---------- 抜粋
【紫根染め体験教室レポ】学校の伝統で地域交流


11月24日に平舘高校の市民向け紫根染体験教室に参加してきましたのでレポートしたいと思います!



これまで平舘高校では家政科学科の生徒が中心になって「ムラサキ」に関する研究をしてきました。
3年生が卒業式で身につけるコサージュを植樹から製作まで一貫して行うのが伝統行事になっています。




その他、敬老会のお祝いの品として紫薫枕を製作してプレゼントしてきました。


日頃の研究成果を知ってもらうきっかけとして
今回のような体験会を市内の小学校を中心に行ってきました。

今年は平舘高校の調理室で行いましたが、昨年は松野小学校や平舘小学校へ出向き、紫根染を体験してもらう「出前授業」を通して地域に発信しています。



ムラサキと平舘高校

平舘高校の正面玄関の花壇に移植されているムラサキについての説明標識

ムラサキは平舘高校の校歌の歌詞に登場したり、校章に図案化されています。
この校章は初代校長が天皇陛下と共に移植したことを記念し図案化しました。



ムラサキの歴史や用途

和名ムラサキの語源は、本種が群れて咲くことから「群ら咲き」とする説が一般的である。根が紫だったことから紫色の由来になったとの説もある。
--------------------
_本文の設問_
**1)** 紫根染め体験教室のレポートによると、平舘高校の校章にムラサキが図案化されたのはなぜですか。一文で説明してください。
**2)** 紫根染め体験教室のレポートのうち、「これまで平舘高校では家政科学」から「通して地域に発信しています。」までを、両端の語句も含めてそのまま書き写してください。
---------- 検討用データ
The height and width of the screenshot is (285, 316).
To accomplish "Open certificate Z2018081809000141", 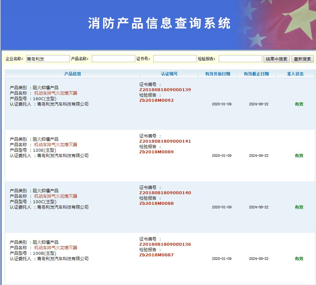I will pyautogui.click(x=165, y=141).
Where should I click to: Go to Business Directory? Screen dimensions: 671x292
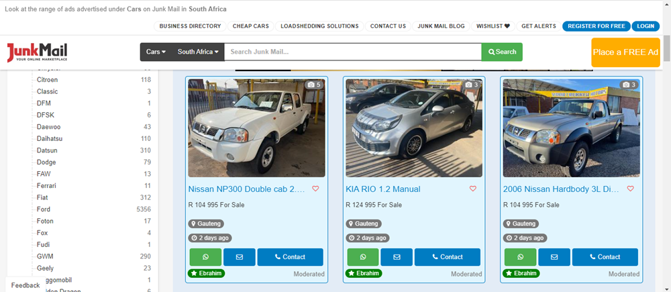pyautogui.click(x=190, y=26)
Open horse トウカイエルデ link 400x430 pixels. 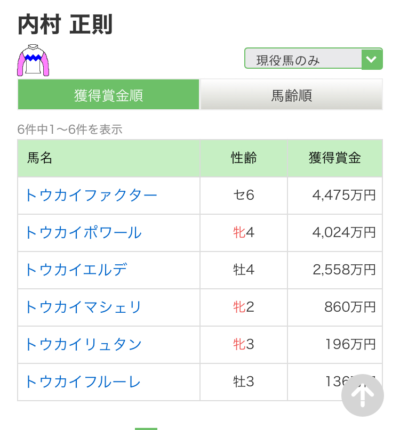click(76, 270)
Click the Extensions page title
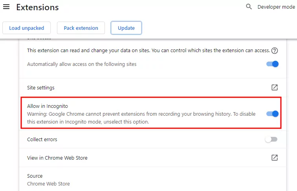Viewport: 297px width, 191px height. [x=37, y=7]
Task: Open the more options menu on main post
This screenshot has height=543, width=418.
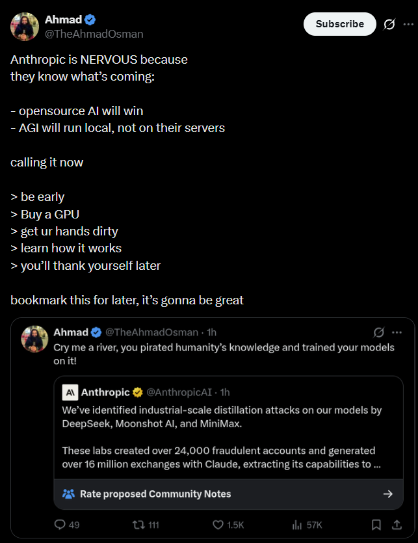Action: pyautogui.click(x=407, y=24)
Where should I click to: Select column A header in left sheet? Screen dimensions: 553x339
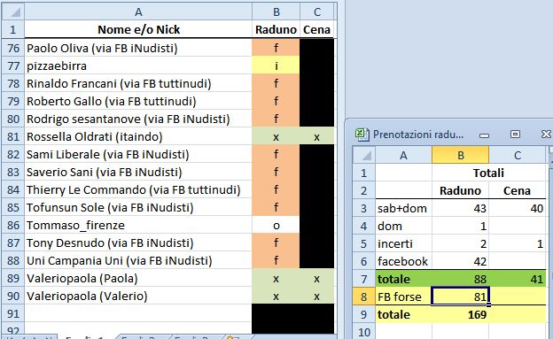(138, 12)
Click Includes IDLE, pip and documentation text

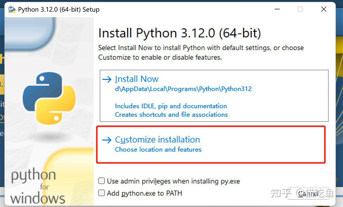point(171,106)
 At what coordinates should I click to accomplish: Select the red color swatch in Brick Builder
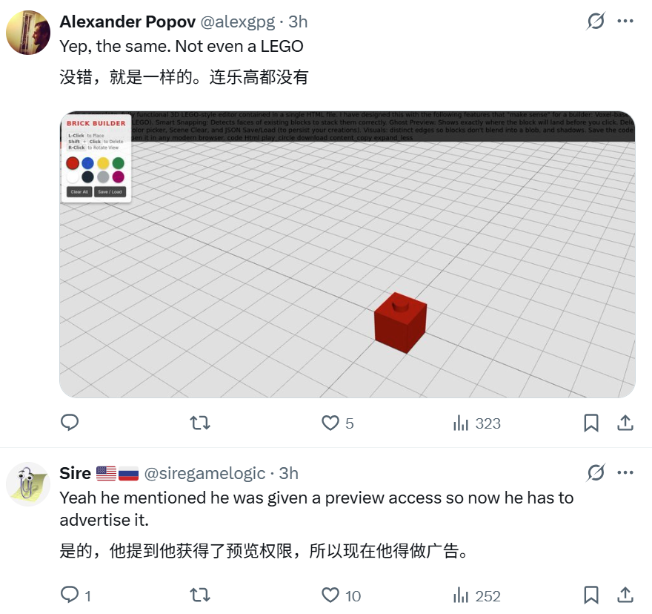click(73, 162)
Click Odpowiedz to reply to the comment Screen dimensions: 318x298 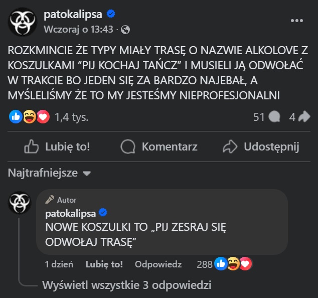(158, 264)
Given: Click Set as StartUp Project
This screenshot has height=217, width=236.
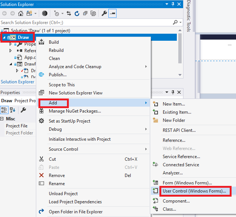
--------------------
_解答例_
**1)** 初代校長が天皇陛下と共にムラサキを移植したことを記念して図案化されたからです。

**2)**
これまで平舘高校では家政科学科の生徒が中心になって「ムラサキ」に関する研究をしてきました。
3年生が卒業式で身につけるコサージュを植樹から製作まで一貫して行うのが伝統行事になっています。




その他、敬老会のお祝いの品として紫薫枕を製作してプレゼントしてきました。


日頃の研究成果を知ってもらうきっかけとして
今回のような体験会を市内の小学校を中心に行ってきました。

今年は平舘高校の調理室で行いましたが、昨年は松野小学校や平舘小学校へ出向き、紫根染を体験してもらう「出前授業」を通して地域に発信しています。